Given that all team members worked voluntarily for the Scottish Ornithologists’ Club, it is a true testament to the combined commitment of amateur and professional birdwatchers. Last and not least, it costs £75 or thereabouts. So, does it deliver value?

Yes, absolutely. The team have provided a national avifauna of comprehensive text and excellent illustration in an appealing graphic whole. Just as a book, it is totally impressive. Who would squint at a screen when you can have such a companion handy on a shelf?

My favourite part is the long introduction to Scotland, its ornithologists and avifaunal perspectives. The 11 chapters touch on subjects as varied as the growing fossil record, complex bird movements and selected pioneers. I found the last riveting particularly the texts on Harrvie Brown, Scotland’s greatest animal stocktaker, and Phillip Clancey, the ace ‘splitter’ of subspecies of all time.

My next pleasure came from the illustrations. All but 31 of the birds feature in telling, sometimes really evocative Scottish photographs. It is a remarkable harvest and I loved the Goshawk in the snow, the Jack Snipe trying to hide in seaweed and the robust St Kilda Wren.

The unphotographed species are conjured up in a compelling series of washed scraper board drawings by Tommy Daniels. It was great to see a now rare medium take on digital images and impress. Nearly all the other vignettes come from John Busby. In colour for once, his images convey, as ever, life and movement.

The meat of the book is the systematic list and its 509 species accounts, many split into subspecies texts. To learn from these fully, you have to study their introduction with some care but once your eyes are in, the rhythm of the texts becomes friendly.

Each account begins with a key fact summary and then addresses both world and Scottish status and behaviour. Maps and tables abound and there is enough narrative to set human casts among the bird scenes. The main database runs up to and includes 2004; an appendix adds the highlights of 2005 and 2006.

The Birds of Scotland
Scottish Ornithologists' Club

Testing out those of my favourite species, I was unable to find fault but occasionally I sensed a loss of trail. In Valerie’s book, Roy Dennis was quoted as supporting the existence of Willow Tits in the Highlands as late as the early 1950s. No confirmation of this appears this time. Could it be that my one bird at Loch an Eilan on August 13, 1951 was the last of all? (It’s always such fun to take down old diaries and see if you can beat the latest blockbuster!).

More importantly, the book clarifies where the sands around Britain’s endemic species have shifted. Does the Red Grouse still attract supporters? Is the Scottish Crossbill real? “Not in Scotland” and “Quite possibly yes” are the answers. Reading them in full, you can learn also that the Outer Hebridian (and Irish) form of the grouse does not pass the DNA test and that even more amazingly, both the Common and the Parrot Crossbills are struggling to complete their speciation. So evolution continues right now….

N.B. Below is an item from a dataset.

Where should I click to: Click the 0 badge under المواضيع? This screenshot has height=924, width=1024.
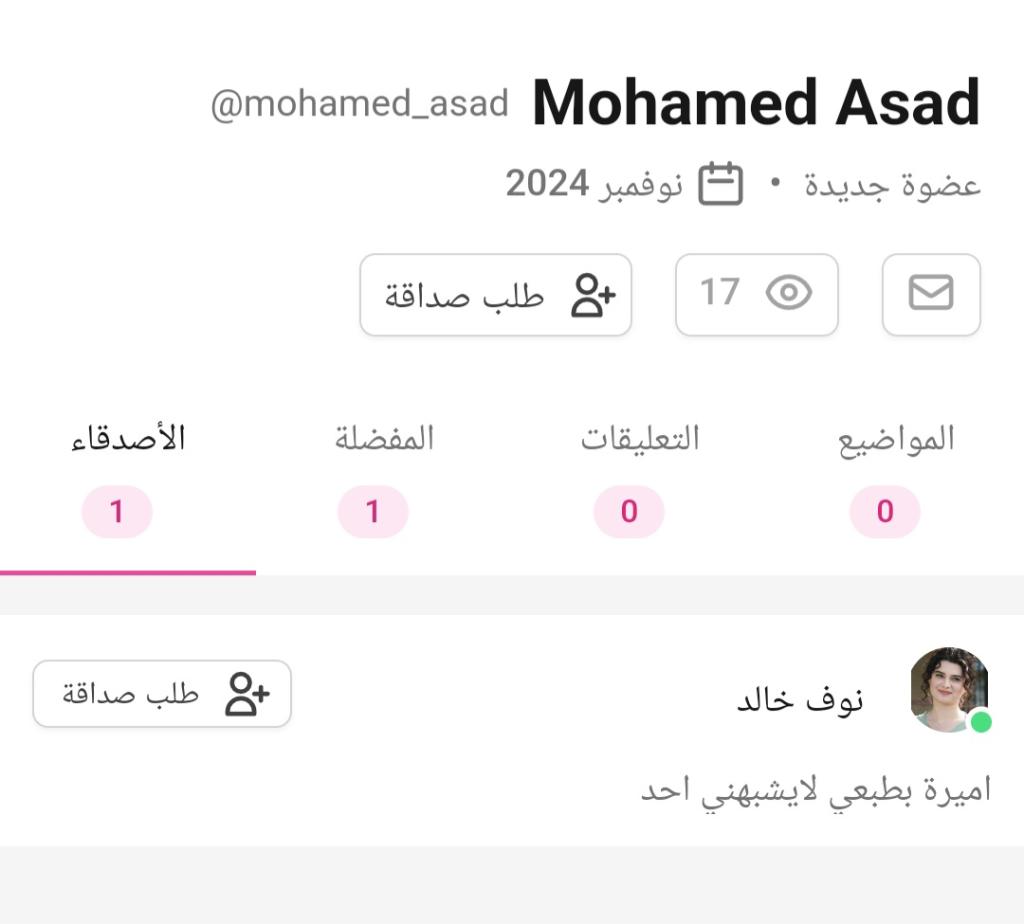point(884,512)
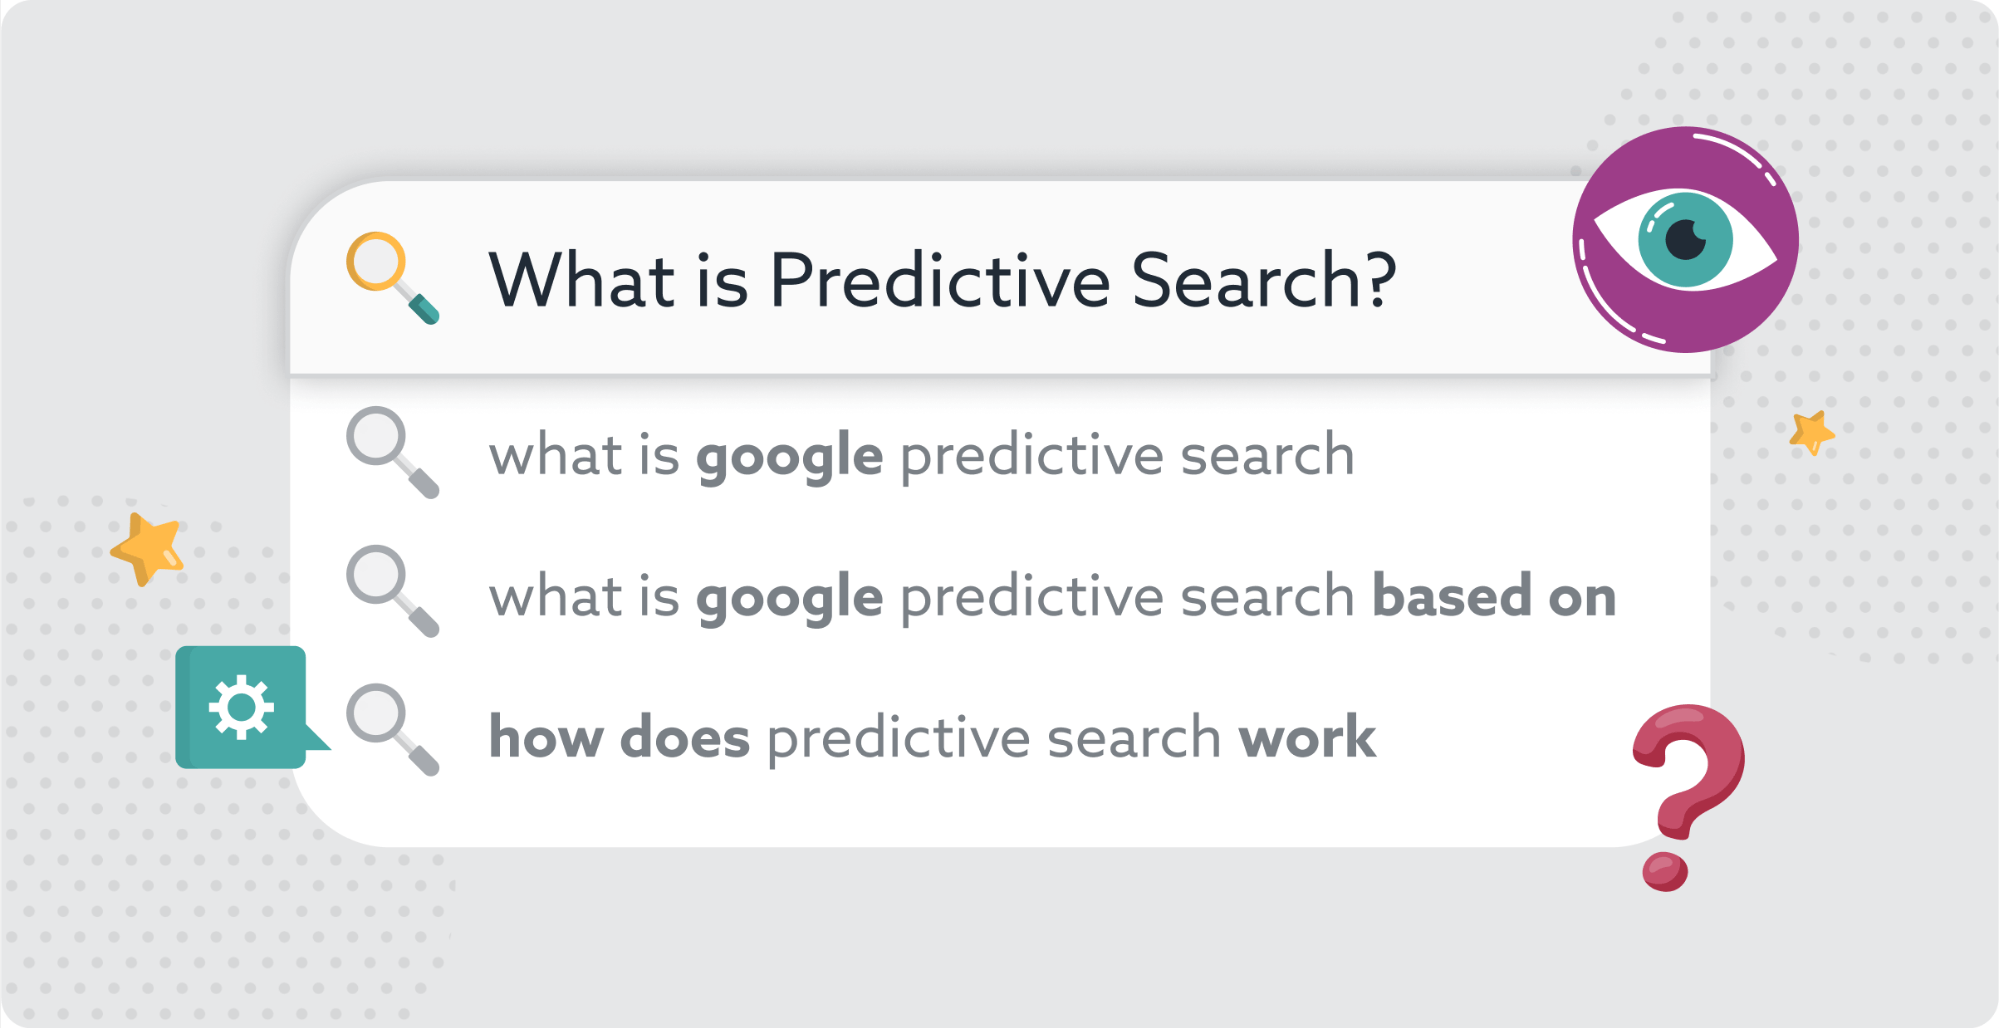
Task: Click the orange magnifying glass search icon
Action: [391, 278]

With half of the Scottish list made up of strays, the book displays many intriguing histograms and maps of their occurrence patterns. It seems that rarities have become ever more frequent in Scotland but I looked in vain for any measure of the changing size and distribution of the observer corps that had found the birds. Yet again a major review has missed the opportunity to clarify the major human construct (or bias) in the birdwatching record. The British blindspot continues.

One very neglected theme of British ornithology has been the state of our endemic subspecies. The new book does rather well with them, making gaps in knowledge clear and treading a straightish line between the historical authorities and reviews.

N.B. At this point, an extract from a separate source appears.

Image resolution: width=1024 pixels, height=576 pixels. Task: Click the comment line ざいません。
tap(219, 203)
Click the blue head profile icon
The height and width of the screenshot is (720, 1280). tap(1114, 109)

Meanwhile every peer that I have asked is enormously impressed by The Birds of Scotland and the core performances in its management, those of Ron Forrester and Ian Andrews. What a task they and the whole team have set for Scotland’s next ornithological assessors! I cannot think of a better national bird book than this one.

If you are serious about your hobby, invest in The Birds of Scotland.